Personally, I think typing is the coolest skill ever. Sometimes when I’m typing away, this little character appears in my head and marvels at my brain machinery, at this complex finger dance that makes actual words come out on a page.
I shared this with my friend, and she looked sadly at her keypad. “No one ever told me to sign up for typing,” she said.
In fact, I owe my typing talent to the simple fact that I sucked at Calculus.
My senior year in high school, I entered Calculus with my friends. We’d all moved through three years of math classes together. It was time for a college-level class, and I wanted to impress people and be smart, like my big brother.
But Calculus nearly killed me. I wrestled with it. I got a tutor. I tried and tried some more.
My teacher wanted me to stay in Calculus. So did my parents. And my ego.
But I dropped out.
I enrolled in a class that was on the other side of my high school. Deep in the hallways where they taught stuff like woodworking, engine repair and home economics. Where the loud noises of saws and sewing machines wouldn’t bother the smart kids as they worked on logarithm equations.
There I entered the typing classroom, tail between my legs, a failure.

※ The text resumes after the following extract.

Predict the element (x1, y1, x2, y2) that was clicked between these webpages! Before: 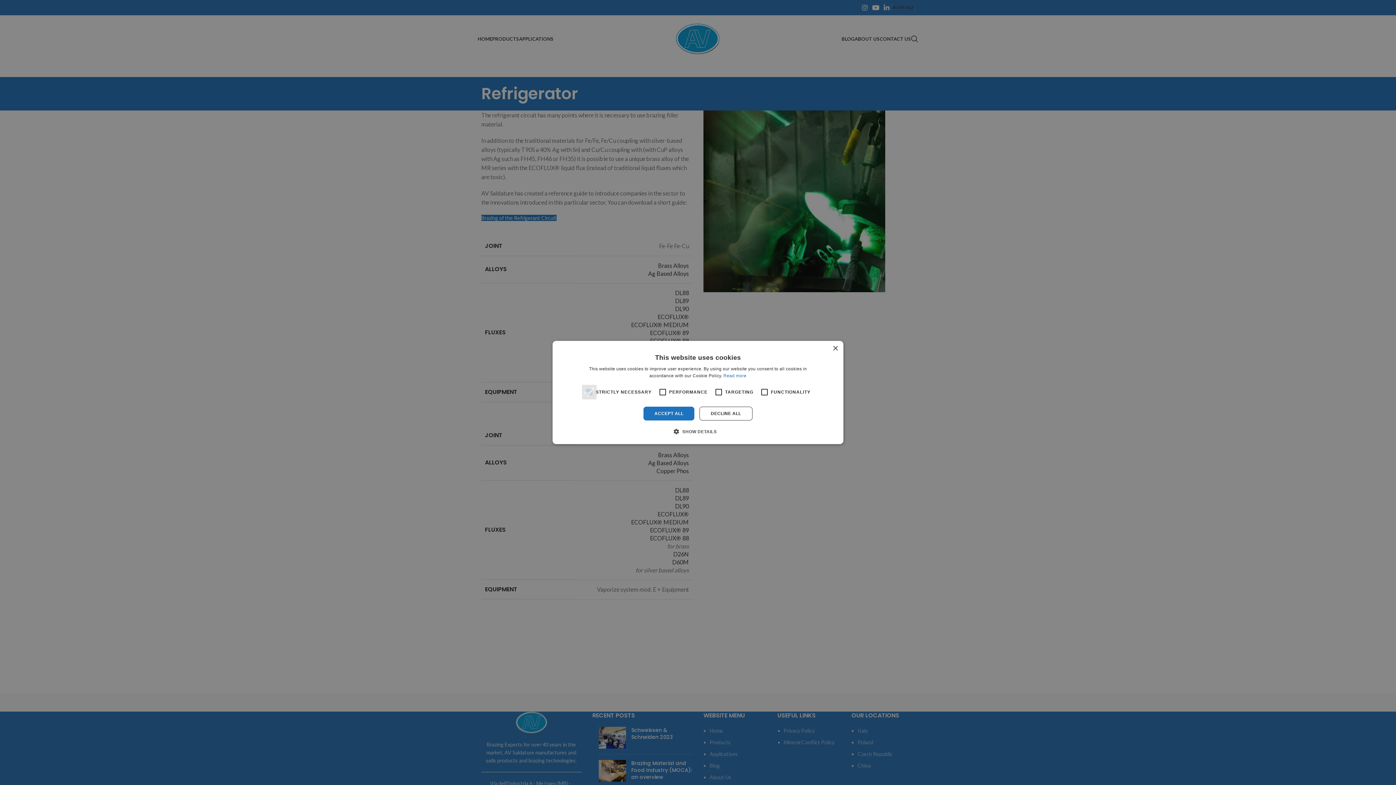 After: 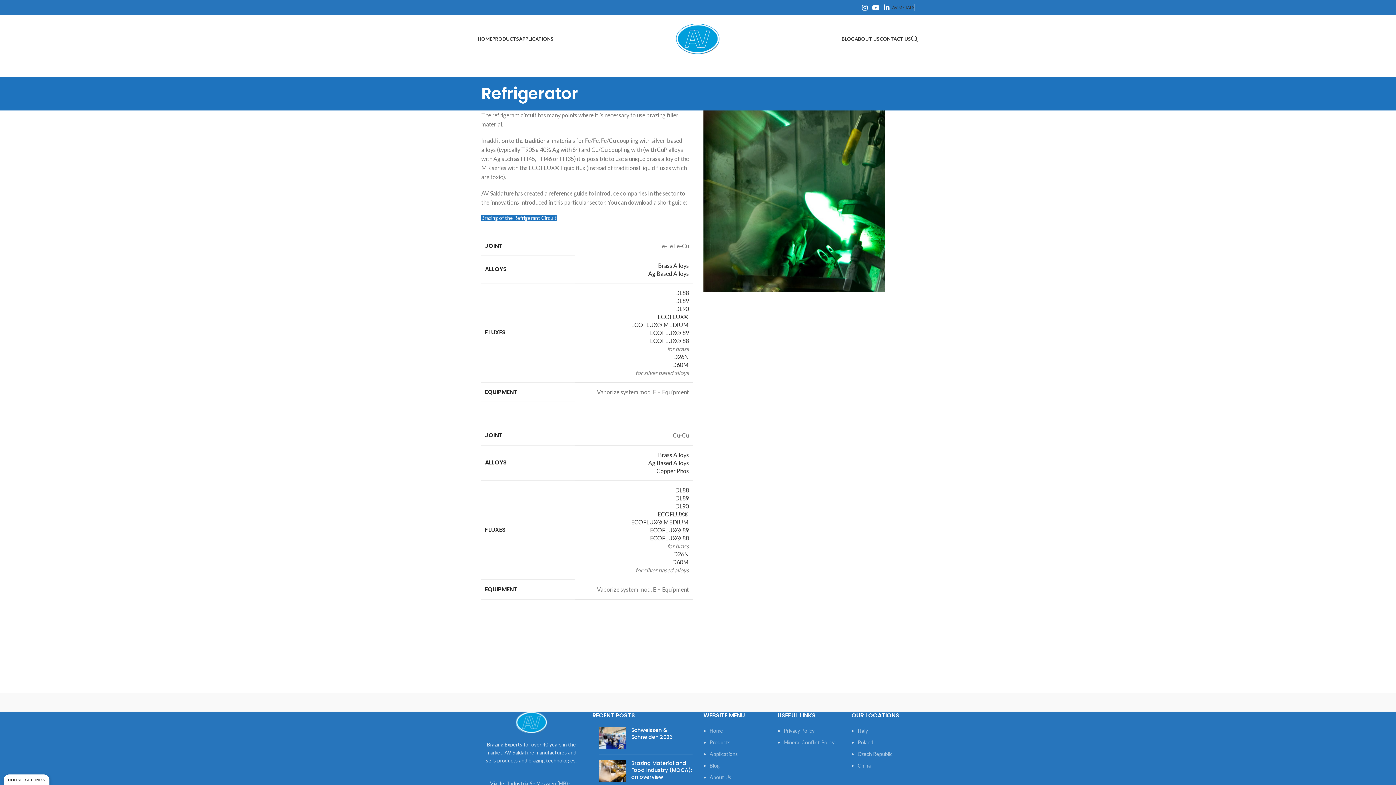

And I ended up learning how to do the thing that would ultimately become the source of much of my work and success:
Writing with technology.
My friend? The one who can’t type? She told me she suffered through Calculus only to get a D.
We both laughed.
I told her I dropped out of Calculus and took typing.
Then I asked no one in particular:
“Guess which one got me further in my life?”
Which brings me to the point.
Most of us approach our businesses the same way our parents wanted us to approach school:
Be good at everything.
Even some business authors waggle their fingers at their readers, listing all kinds of crap you’re supposed to get good at in order to consider yourself a competent business owner.
So friend, let me share a piece of success advice with you:
And this comes from someone who started two crazy successful businesses from scratch with no investors. (And one of those businesses was in the cut-throat entertainment world.)
Stop trying to get good at all the things you were born to suck at.
This isn’t to say you won’t have to develop new skills as you build your business. You will.
But there will come a point when – in order to grow any more – you will have to drop out of Calculus. You will have to hand over something that feels utterly un-hand-over-able to you and your ego…
…the accounting, the books, the web design, the invoicing, the customer service, the late night emails from your clients, the one-on-one phone calls. It might even make you feel like you are giving up, or failing in some way.
Upleveling is more about what you say no to – what you stop doing – than it is about new things you start doing.
So, what do you need to drop out of so you can focus on the few areas where you’re a total rockstar?